Archive for category Random Musings
The best marketing is data driven
Posted by Sam Kale in Marketing & Branding, Random Musings on August 9, 2010
This morning I was in a cross functional team meeting, with representatives from product engineering, operations, and marketing (among others). Before the meeting I introduced myself to someone, who upon hearing that I was with marketing quipped:
Oh, I’m with operations … I deal with the real world. You know, numbers and stuff!
Now, I should start by saying that this person was most definitely kidding. To her joke I gave a wry smile and a nod … and then proceeded to walk the entire room through a somewhat complicated excel model that analyzes resource allocation against strategic goals across a large part of our business.
Later this afternoon I met with someone interested in some other analyses I had recently done. As we walked through the data, we discussed some of the nuances that can be used to separate these data from those, making adjustments to the excel file right there in the room.
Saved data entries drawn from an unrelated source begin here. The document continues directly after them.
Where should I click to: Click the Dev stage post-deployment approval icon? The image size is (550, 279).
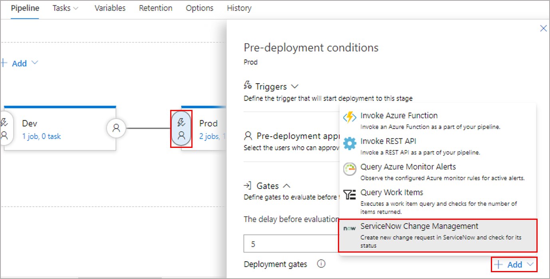tap(116, 128)
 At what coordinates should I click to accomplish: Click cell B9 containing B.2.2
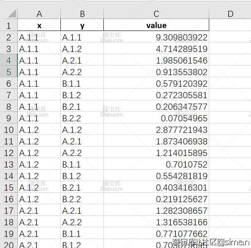click(82, 118)
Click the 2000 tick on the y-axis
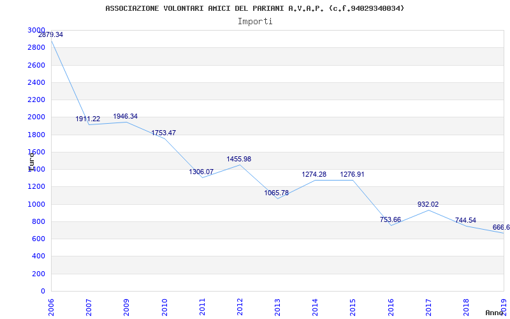The image size is (510, 319). (36, 117)
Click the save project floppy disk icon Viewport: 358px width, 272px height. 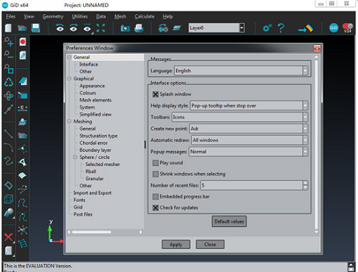(x=36, y=28)
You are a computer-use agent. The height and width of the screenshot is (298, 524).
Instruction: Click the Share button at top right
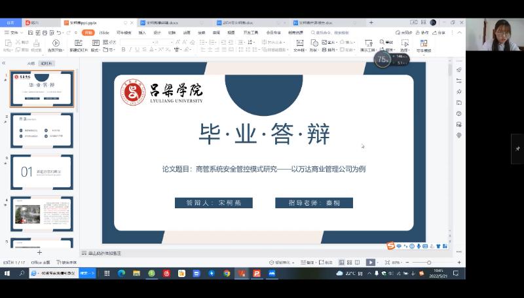440,32
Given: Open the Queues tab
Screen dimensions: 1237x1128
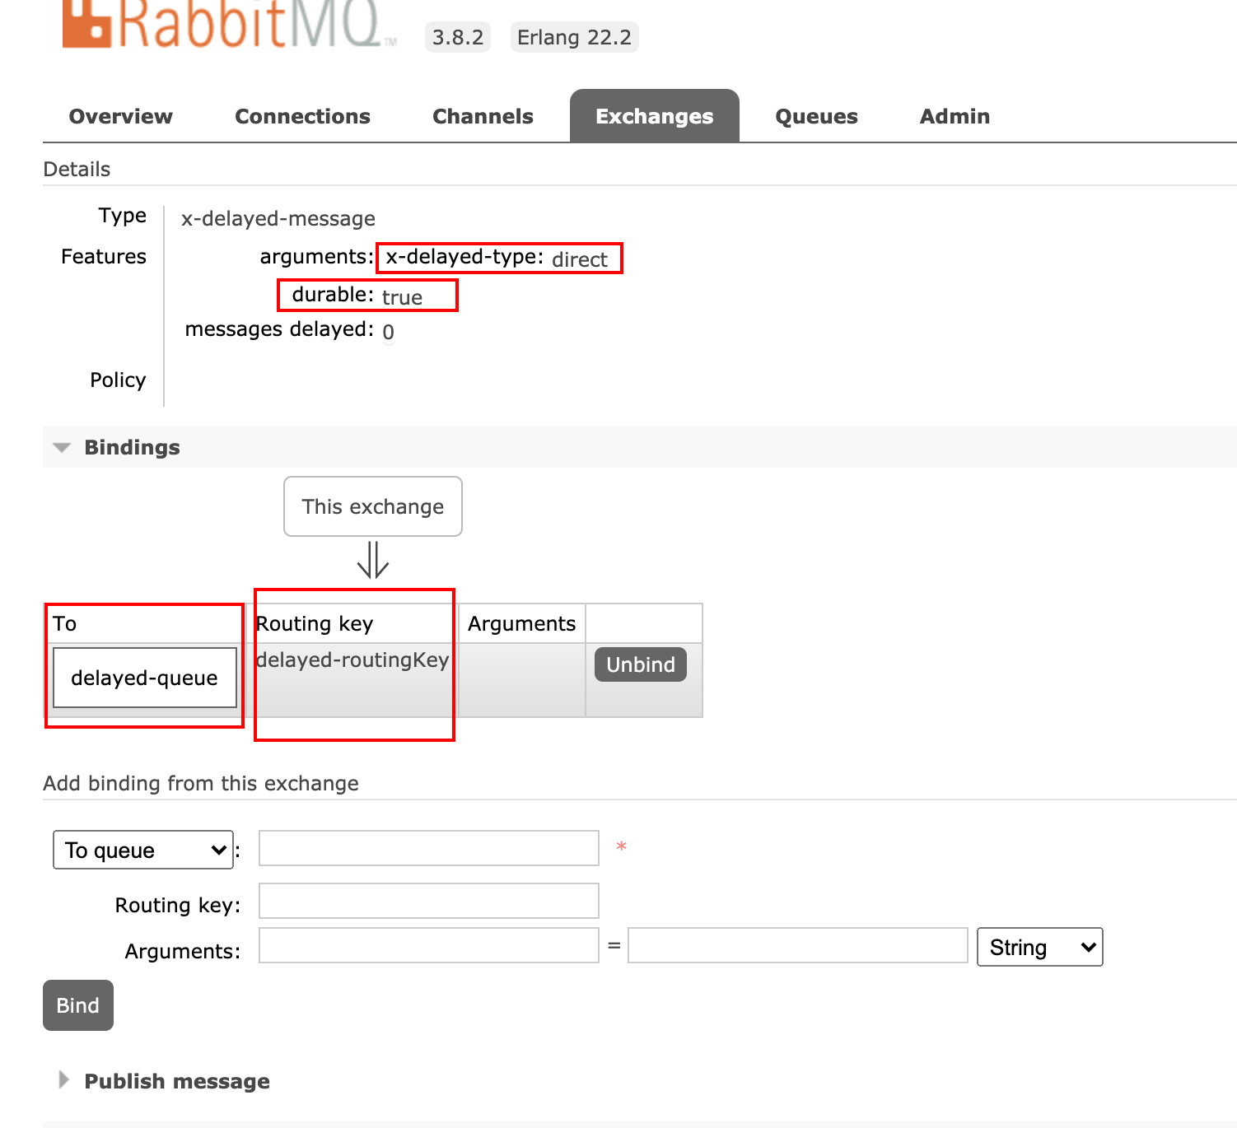Looking at the screenshot, I should point(816,116).
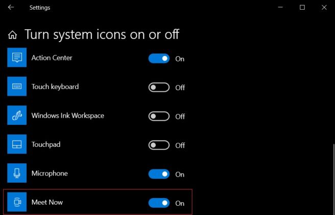Minimize the Settings window
The image size is (335, 215).
(x=279, y=8)
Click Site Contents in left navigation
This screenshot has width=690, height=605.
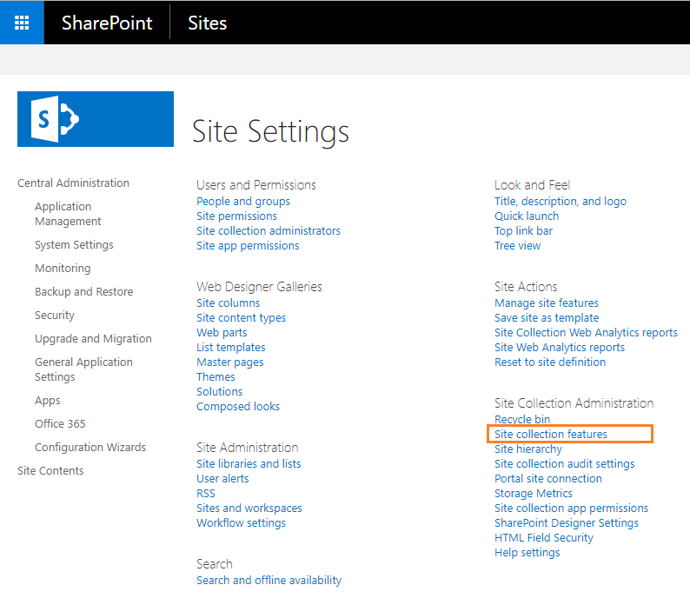[x=50, y=470]
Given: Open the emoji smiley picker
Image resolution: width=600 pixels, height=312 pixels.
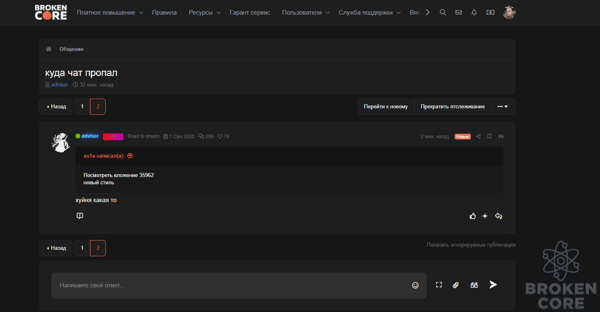Looking at the screenshot, I should (x=415, y=285).
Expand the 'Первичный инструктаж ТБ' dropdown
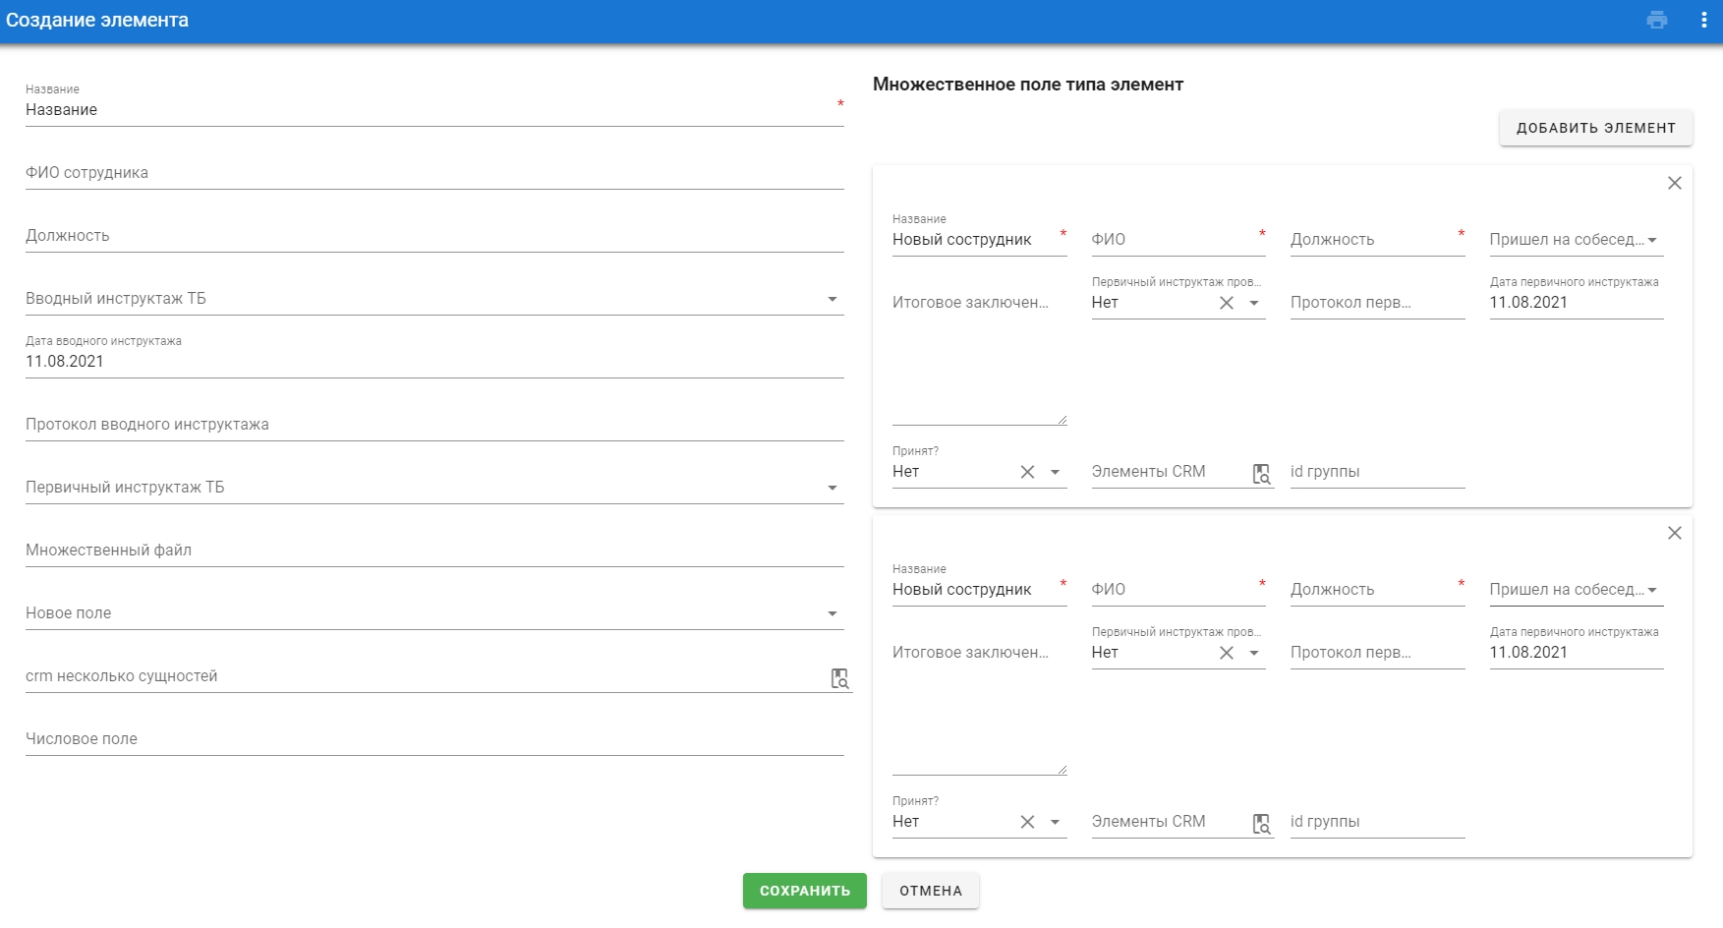Viewport: 1723px width, 928px height. point(833,488)
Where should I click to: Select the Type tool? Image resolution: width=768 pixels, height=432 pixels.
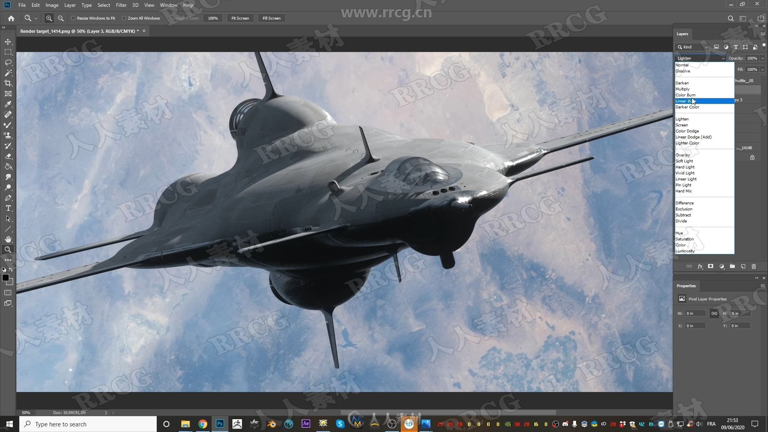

It was a great discussion with some great ideas exchanged, none of which would have surfaced if the data hadn’t been right there in front of us.
So what’s my point?
My point here is that the best marketing is data driven. We can each argue in favor of our personal beliefs, but its only when we have the data (the right data) that we can move beyond what we think and into what we can prove.
It might seem obvious and trivial, but having the data gives you almost instant credibility. But the data – or the associated credibility – isn’t the end game either.
The end game is to use the proof to construct tangible actions that lead to measurable outcomes (read: revenue).
Making the most of an MBA internship
Posted by Kris Kaneta in Random Musings on August 5, 2010
As the lead MBA recruiter for one of my company’s executive partner schools, I’m often asked about making the most of the MBA internship. Obviously every company is different but here are four things that almost always come up as I talk to full-time-hire-hopefuls.
1) The MBA internship is never what you expect it’s going to be. It’s filled with uncertainty and ambiguity. The project you were assigned to might change. There may not be a project at all and your manager may have no idea what to do with you. Be prepared to get dirty and assert yourself without being that over-confident MBA. That means asking thoughtful questions with all the stakeholders in your business and coming to your own conclusions. Be prepared to scope and pitch your own project! “Nobody had anything for me” is not going to go over very well when you’re jockeying for a full-time role.
2) Focus on what’s measurable and set clear goals up front to objectively evaluate your contributions. You know those sexy, game-changing strategic projects that will forever change the face of business? You know the ones I’m talking about… Buyer beware. While on the surface this can lead to some good learning and exposure – what can you REALLY accomplish in 12 weeks when tackling something of that magnitude? If expectations are not managed from the beginning, you may have nothing to show for heading back to your second year of business school.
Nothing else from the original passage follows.